Work instructions » Your copy should hold only the lines from the one containing "Select Ubuntu Desktop in the sidebar" through the final line of the entries, exactly as written, with no pictures.

[Records from a data collection]
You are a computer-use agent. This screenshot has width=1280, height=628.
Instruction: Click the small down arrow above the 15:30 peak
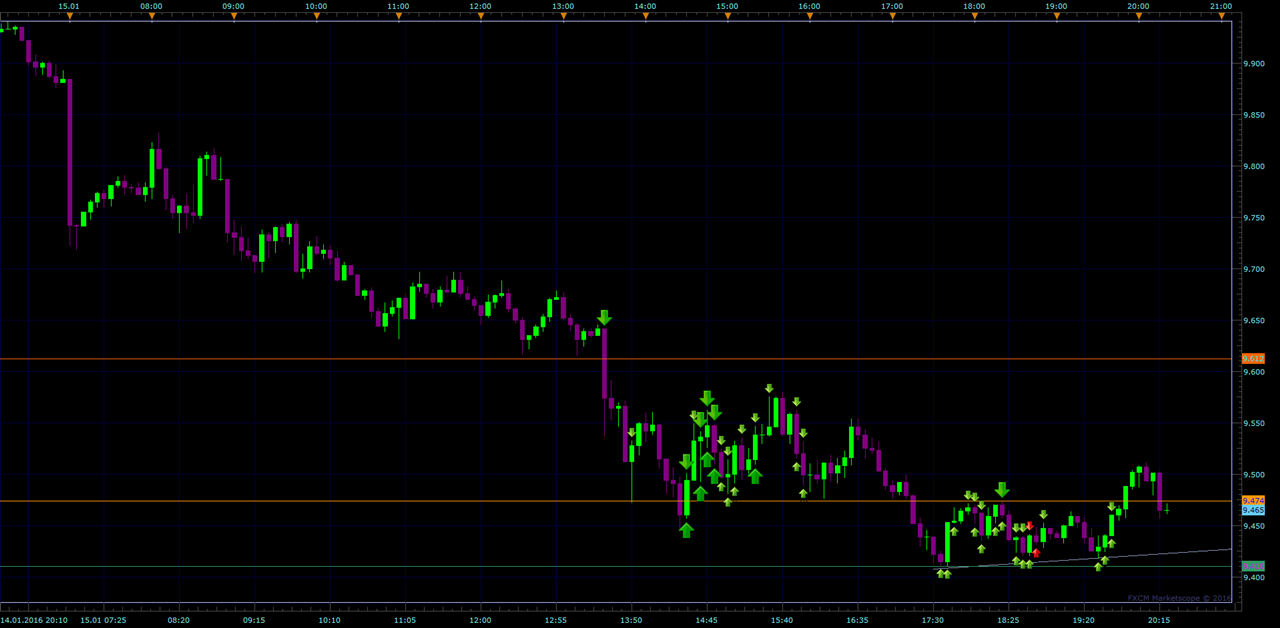(x=769, y=388)
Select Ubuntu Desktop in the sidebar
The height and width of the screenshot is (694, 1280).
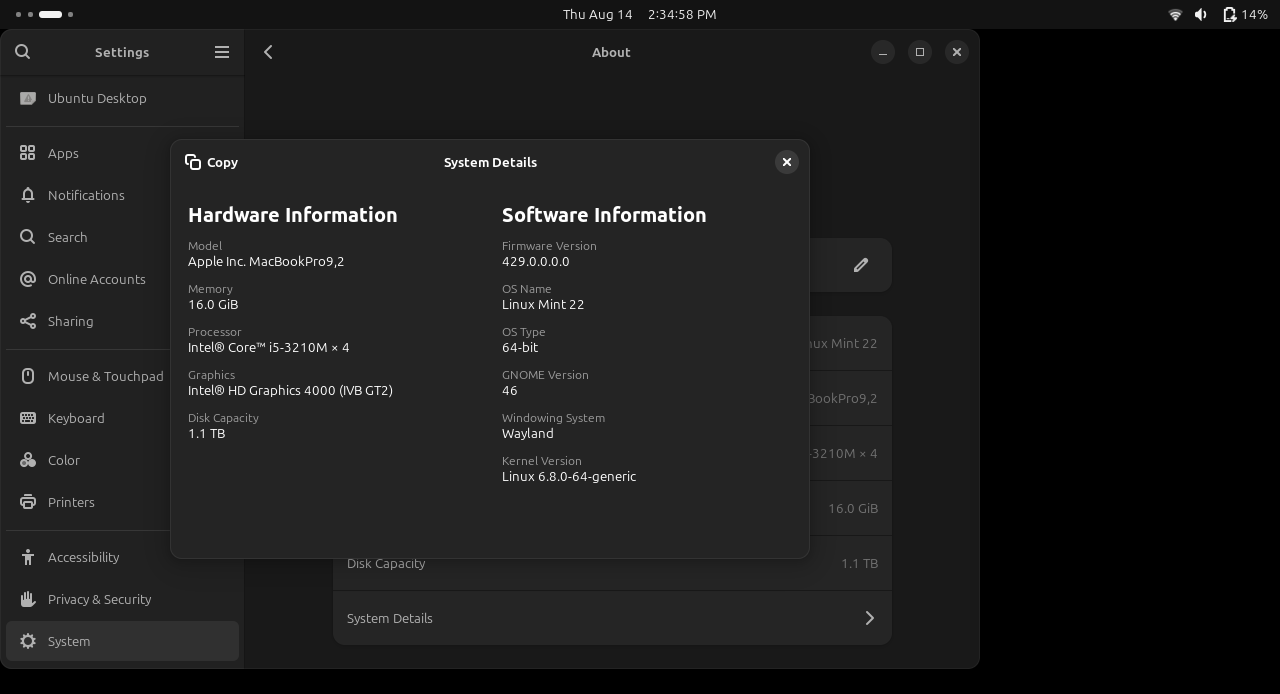(97, 98)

Answer »
Select Ubuntu Desktop in the sidebar
The height and width of the screenshot is (694, 1280).
(97, 98)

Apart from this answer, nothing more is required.